» Задание 1: Сколько человек погибло под гусеницами танков, согласно тексту о событиях путча?
» Задание 2: Перепишите слово в слово фрагмент текста о событиях путча от слов «Вечером я снова» до слов «И она наступила.».

» Текст для чтения:
⁂
Вечером я снова сидел у своих знакомых. Это была еврейская семья: мама, папа, сын и его молодая жена. Сын пел в хоре Московской синагоги (будущий «Хор Турецкого») и преподавал иврит. Он созвонился с друзьями и убежал – все собирались защищать Белый Дом. Я не пошел, мне все время звонила моя мама и спрашивала, как там обстановка. Все ждали какой-то драматической развязки. События развивались, как симфоническая поэма, и по законам композиции вот-вот должна была наступить кульминация, после которой напряжение пойдет на спад. И она наступила.

Рано утром в новостях сообщили, что на улицах Москвы пролилась кровь, под гусеницами танков погибли трое молодых ребят. Это событие стало самым трагическим эпизодом в истории путча. Кровавый штурм резиденции Ельцина и российского парламента не состоялся.
⁂
» Материал:
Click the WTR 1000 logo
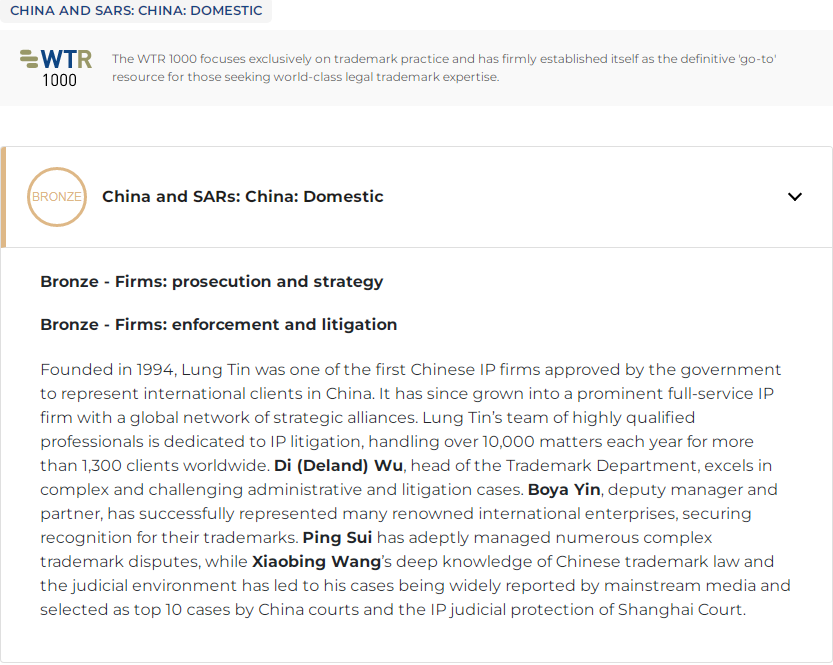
⁂
» Решение задания 1: Под гусеницами танков погибли трое молодых ребят.

» Решение задания 2:
Вечером я снова сидел у своих знакомых. Это была еврейская семья: мама, папа, сын и его молодая жена. Сын пел в хоре Московской синагоги (будущий «Хор Турецкого») и преподавал иврит. Он созвонился с друзьями и убежал – все собирались защищать Белый Дом. Я не пошел, мне все время звонила моя мама и спрашивала, как там обстановка. Все ждали какой-то драматической развязки. События развивались, как симфоническая поэма, и по законам композиции вот-вот должна была наступить кульминация, после которой напряжение пойдет на спад. И она наступила.